Post by blargg » 13 Feb 2015, 19:00

That is, on a non-strobed display the object moves a large step, then freezes for the frame, while your eyes are moving smoothly the whole time, so it smears across your vision. On a strobed display, the object is effectively moving smoothly along with your eyes, but only having light flashed on it for a short moment each frame, in the dark the rest of the time. Since your eyes have persistence, they see the after-image where the object would be, without any blur. If we had no persistence in our vision, a non-strobed display would make moving objects look like they were wiggling madly, and a strobed would flicker extremely, terribly, totally unbearably, leaving the only approach very high FPS displays.

jaranis
Posts: 13
Joined: 19 Feb 2015, 15:28

Re: The future of strobing display tech

Post by jaranis » 20 Feb 2015, 11:23

In probably every case a strobed display is only going to matter for things your eyes focus on.

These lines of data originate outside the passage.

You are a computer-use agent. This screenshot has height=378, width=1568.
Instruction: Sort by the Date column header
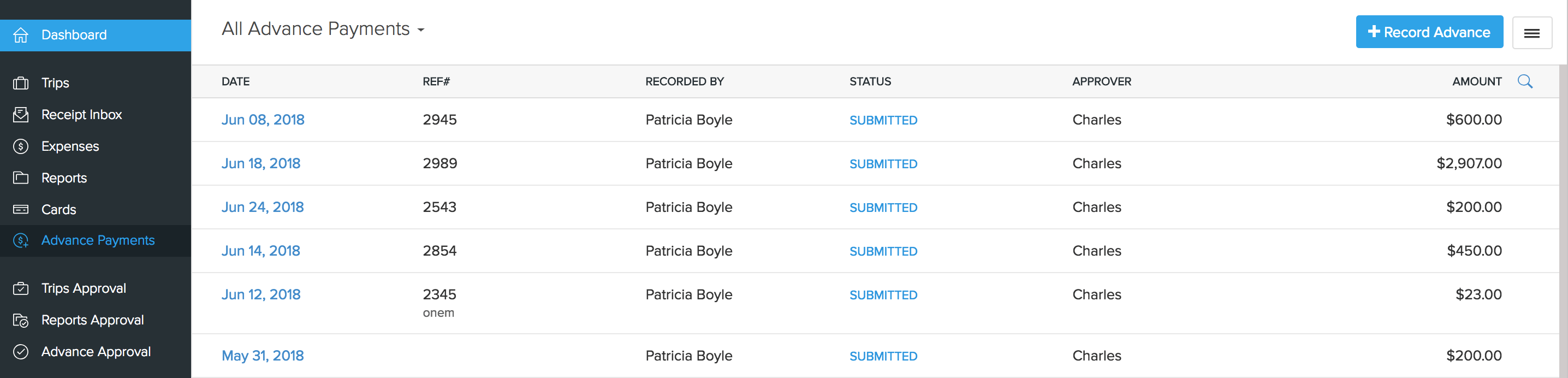(x=235, y=81)

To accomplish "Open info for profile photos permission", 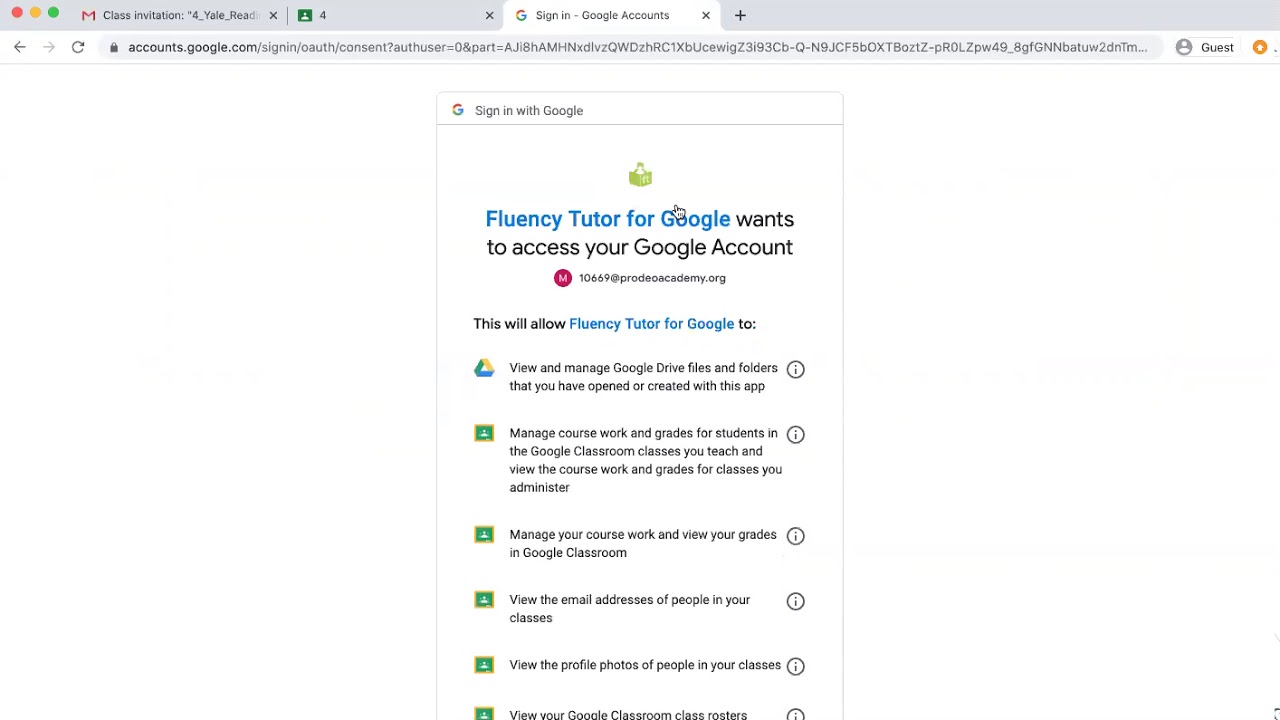I will (795, 666).
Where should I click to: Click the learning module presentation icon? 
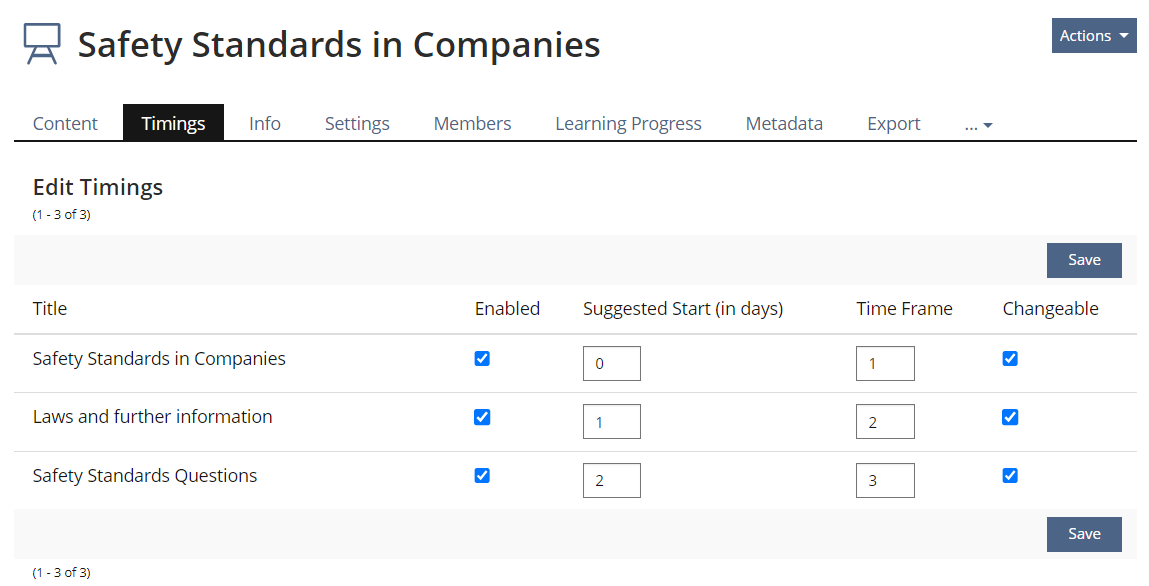pos(42,44)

If an object goes whizzing by on the screen and I'm not looking at it, it probably wouldn't matter if my screen was 60Hz full persistence. BUT if my eyes lock onto it and I can see all the little details that object has despite it moving maybe 1000px+ per second, that is huge for me regardless of the game or application. Full persistence is like bottle-necking your eyes and IMO, that's pretty bad.

But anyways to be more on topic, I have a question. Since I'm paying ~$200 extra for a VRR monitor (G-Sync that is), can't they have a piece of logic in there that sets the backlight strobe at different lengths based on what my refresh rate is? If I'm running a game at 120fps/Hz, set ULMB to 10%. If I dip down to 80 or 75Hz maybe set ULMB to 100%. Better yet, in the Geforce CP give me a graph so I could set which strobe-length at what refresh myself. I understand you'd probably have some backlight issues, but something like this would be awesome with VRR on higher-end machines that can't quite get 120fps constantly.